Rid’s most recent book, Rise of the Machines(2016), tells the sweeping story of how cybernetics, a late-1940s theory of machines, came to incite anarchy and war (translated into Chinese, Russian, German, Japanese, and Turkish). His 2015 article “Attributing Cyber Attacks” was designed to explain, guide, and improve the identification of network breaches (Journal of Strategic Studies 2015). In 2013 he published the widely-read book Cyber War Will Not Take Place. Rid testified on information security in front of the US Senate Select Committee on Intelligence as well as in the German Bundestag and the UK Parliament.
From 2011 to 2016, Rid was a professor in the Department of War Studies at King’s College London. Between 2003 and 2010, he worked at major think tanks in Berlin, Paris, Jerusalem, and Washington, DC. Rid holds a Ph.D. from Humboldt University in Berlin.

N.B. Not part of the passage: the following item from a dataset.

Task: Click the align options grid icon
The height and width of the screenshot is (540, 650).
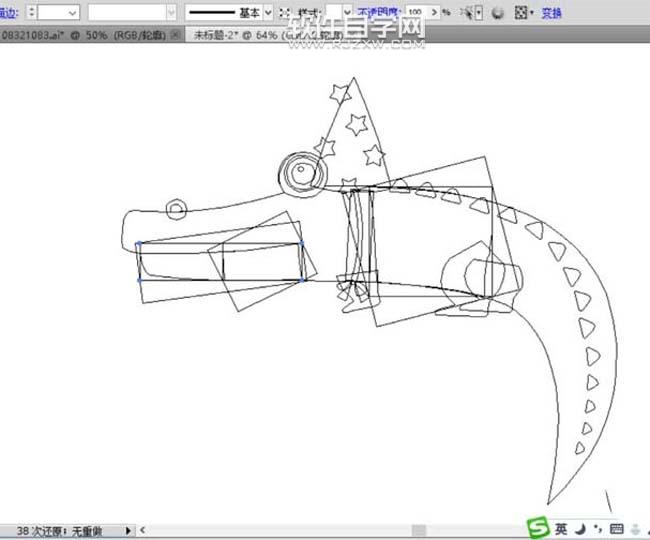Action: tap(523, 13)
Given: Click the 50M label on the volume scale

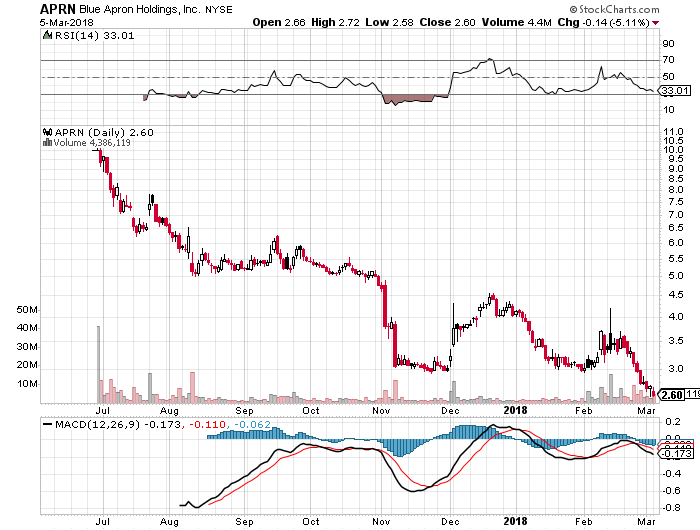Looking at the screenshot, I should coord(27,311).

As director of the first of its kind B.S. in cyber-security engineering program at Mason, Peggy Brouse is passionate about building a new breed of cyber-security professional. As the nature of cyber threats has grown, the demand for timely response and effective action has built the groundwork for a discipline of anticipatory action and security design. The future of cyber-resilience relies on products designed to resist cyber attack. Engineers who graduate from Mason’s cyber-security will be prepared to work on teams who develop new technologies designed to safeguard vital systems and data. Brouse’s career in researching requirements engineering, decision support, and process improvement, along with her expertise in engineering education has uniquely equipped her to direct the course of this pioneer program.
Ben Buchanan - Faculty Roundtable Speaker
Ben Buchanan is a Postdoctoral Fellow at Harvard University’s Cyber security Project at the Belfer Center for Science and International Affairs, where he conducts research on the intersection of cyber security and statecraft. His first book, The Cybersecurity Dilemma, was published by Oxford University Press in 2017. Previously, he has written on artificial intelligence, attributing cyber attacks, deterrence in cyber operations, cryptography, election cyber security, and the spread of malicious code between nations and non-state actors. He received his Ph.D. in War Studies from King’s College London, where he was a Marshall Scholar, and earned masters and undergraduate degrees from Georgetown University.
Tom Dukes - Faculty Roundtable Speaker
Thomas (Tom) Dukes is an adjunct lecturer at the University of Virginia School of Law (where he teaches Cyber Law and Policy – Law 9221), and also at the University of Virginia Batten School of Public Policy & Leadership (where he will teach a new Cybersecurity Policy class in Spring 2018). He has served as the U.S. Secretary of State’s Deputy Coordinator for Cyber Issues (2011-2016), as a Senior Trial Counsel for the U.S. Department of Justice’s Computer Crime and Intellectual Property Section (2005-2011), as a national security counsel for the U.S. Department of Homeland Security’s Office of General Counsel (2004), and as an active duty U.S. Air Force Judge Advocate (1994-2004). In his military career, Tom served in numerous roles, including Special Assistant to the U.S. Department of Defense General Counsel, cyber operations lawyer for 24th Air Force, circuit trial counsel and military trial judge. Colonel Dukes continues to serve in the U.S. Air Force Reserve and the Virginia Air National Guard, where he is the Commonwealth’s senior Judge Advocate. Tom is a graduate of the Air War College (2011), the University of Virginia School of Law (1994), and the University of Maine at Farmington (1990).
Dave Raymond - Faculty Roundtable Speaker
David Raymond, Ph. D. serves as Director of the Virginia Cyber Range and Deputy Director of Virginia Tech’s IT Security Office and Lab. He also teaches courses on networking and cyber security in the Virginia Tech Masters of Information Technology program. David previously served on the faculty at West Point where he was an Associate Professor in the Department of Electrical Engineering and Computer Science and Director of Education Research in the Army Cyber Institute, an Army-level research and outreach center. He is co-author of On Cyber: Toward an Operational Art for Cyber Conflict and has published over 25 journal and conference papers in the areas of cyber operations, information assurance, secure wireless protocols, and online privacy. David speaks regularly at industry and academic conferences, to include Black Hat USA, RSA, Shmoocon, and the NATO Conference on Cyber Conflict.